# [What you are asked to do]
Look below for the line with "Rýchla objednávka (591, 29)", and from there restate every line word for word until the entries end.

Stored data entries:
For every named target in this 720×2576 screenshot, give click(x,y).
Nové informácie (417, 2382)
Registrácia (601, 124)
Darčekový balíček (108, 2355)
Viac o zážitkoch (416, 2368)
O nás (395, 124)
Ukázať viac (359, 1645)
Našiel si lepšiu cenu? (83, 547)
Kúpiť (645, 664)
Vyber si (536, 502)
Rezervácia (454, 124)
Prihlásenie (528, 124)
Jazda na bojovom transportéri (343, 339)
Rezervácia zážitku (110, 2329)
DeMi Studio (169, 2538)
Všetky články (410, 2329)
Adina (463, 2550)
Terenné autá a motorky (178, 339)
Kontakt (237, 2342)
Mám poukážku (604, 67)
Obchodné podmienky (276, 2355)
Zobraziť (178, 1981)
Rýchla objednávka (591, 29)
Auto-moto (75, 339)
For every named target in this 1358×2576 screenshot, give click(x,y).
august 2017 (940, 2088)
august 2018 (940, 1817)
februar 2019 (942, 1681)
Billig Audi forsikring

# [Exercise answer]
Rýchla objednávka (591, 29)
Auto-moto (75, 339)
For every named target in this 1358×2576 screenshot, give click(x,y).
august 2017 (940, 2088)
august 2018 (940, 1817)
februar 2019 (942, 1681)
Billig Audi forsikring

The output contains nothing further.